• DIRECTIONS FOR THIS TASK: Pull every line containing the word "computer" from the records.

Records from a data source

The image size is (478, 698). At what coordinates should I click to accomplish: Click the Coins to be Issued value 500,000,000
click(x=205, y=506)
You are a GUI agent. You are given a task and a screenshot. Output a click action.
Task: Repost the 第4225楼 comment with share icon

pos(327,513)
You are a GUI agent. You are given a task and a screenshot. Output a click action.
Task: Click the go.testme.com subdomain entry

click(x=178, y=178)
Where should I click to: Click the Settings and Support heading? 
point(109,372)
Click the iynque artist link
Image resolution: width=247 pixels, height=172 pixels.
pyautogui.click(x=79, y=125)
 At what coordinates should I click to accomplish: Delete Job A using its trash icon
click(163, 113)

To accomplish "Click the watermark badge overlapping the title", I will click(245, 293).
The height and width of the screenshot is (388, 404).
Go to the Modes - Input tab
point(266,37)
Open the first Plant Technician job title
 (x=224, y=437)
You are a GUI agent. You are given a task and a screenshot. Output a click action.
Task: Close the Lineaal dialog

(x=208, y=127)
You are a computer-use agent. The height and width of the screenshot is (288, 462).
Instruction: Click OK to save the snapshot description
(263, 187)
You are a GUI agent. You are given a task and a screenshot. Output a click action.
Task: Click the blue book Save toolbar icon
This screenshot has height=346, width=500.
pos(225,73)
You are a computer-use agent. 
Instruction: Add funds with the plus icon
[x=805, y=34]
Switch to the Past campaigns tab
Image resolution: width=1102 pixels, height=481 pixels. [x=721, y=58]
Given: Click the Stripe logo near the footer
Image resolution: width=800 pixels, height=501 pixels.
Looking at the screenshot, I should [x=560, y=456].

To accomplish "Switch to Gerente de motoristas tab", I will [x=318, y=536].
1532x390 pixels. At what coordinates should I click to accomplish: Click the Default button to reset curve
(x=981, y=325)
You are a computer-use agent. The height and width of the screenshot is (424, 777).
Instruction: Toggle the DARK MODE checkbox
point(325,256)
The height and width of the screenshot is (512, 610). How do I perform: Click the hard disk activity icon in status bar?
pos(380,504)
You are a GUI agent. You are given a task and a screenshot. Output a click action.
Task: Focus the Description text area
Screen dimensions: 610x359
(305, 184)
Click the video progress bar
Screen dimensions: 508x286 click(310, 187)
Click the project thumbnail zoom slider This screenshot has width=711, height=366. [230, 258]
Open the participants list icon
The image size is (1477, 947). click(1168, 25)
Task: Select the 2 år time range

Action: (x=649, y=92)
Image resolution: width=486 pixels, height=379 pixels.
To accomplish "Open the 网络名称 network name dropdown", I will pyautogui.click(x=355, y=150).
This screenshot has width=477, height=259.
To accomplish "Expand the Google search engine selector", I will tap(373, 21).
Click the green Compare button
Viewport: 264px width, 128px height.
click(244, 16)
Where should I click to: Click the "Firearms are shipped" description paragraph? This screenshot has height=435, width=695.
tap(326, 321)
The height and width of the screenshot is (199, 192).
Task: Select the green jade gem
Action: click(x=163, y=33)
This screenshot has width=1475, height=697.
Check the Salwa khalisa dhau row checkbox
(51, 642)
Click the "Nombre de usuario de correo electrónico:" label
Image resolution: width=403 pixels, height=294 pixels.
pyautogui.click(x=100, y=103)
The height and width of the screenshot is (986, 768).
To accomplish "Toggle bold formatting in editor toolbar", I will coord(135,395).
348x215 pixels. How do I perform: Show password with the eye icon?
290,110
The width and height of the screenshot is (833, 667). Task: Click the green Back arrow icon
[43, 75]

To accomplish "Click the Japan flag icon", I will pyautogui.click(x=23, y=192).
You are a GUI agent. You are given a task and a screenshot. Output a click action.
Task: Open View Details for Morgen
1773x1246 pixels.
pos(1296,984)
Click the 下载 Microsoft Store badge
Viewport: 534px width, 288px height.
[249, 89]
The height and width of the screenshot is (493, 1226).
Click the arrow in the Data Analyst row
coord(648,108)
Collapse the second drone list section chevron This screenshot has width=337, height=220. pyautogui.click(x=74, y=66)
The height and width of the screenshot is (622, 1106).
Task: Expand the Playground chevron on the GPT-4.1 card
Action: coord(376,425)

• EXERCISE SOLUTION:
You are a computer-use agent. The height and width of the screenshot is (288, 462).
You are a computer-use agent. 
You are a computer-use agent. The height and width of the screenshot is (424, 777).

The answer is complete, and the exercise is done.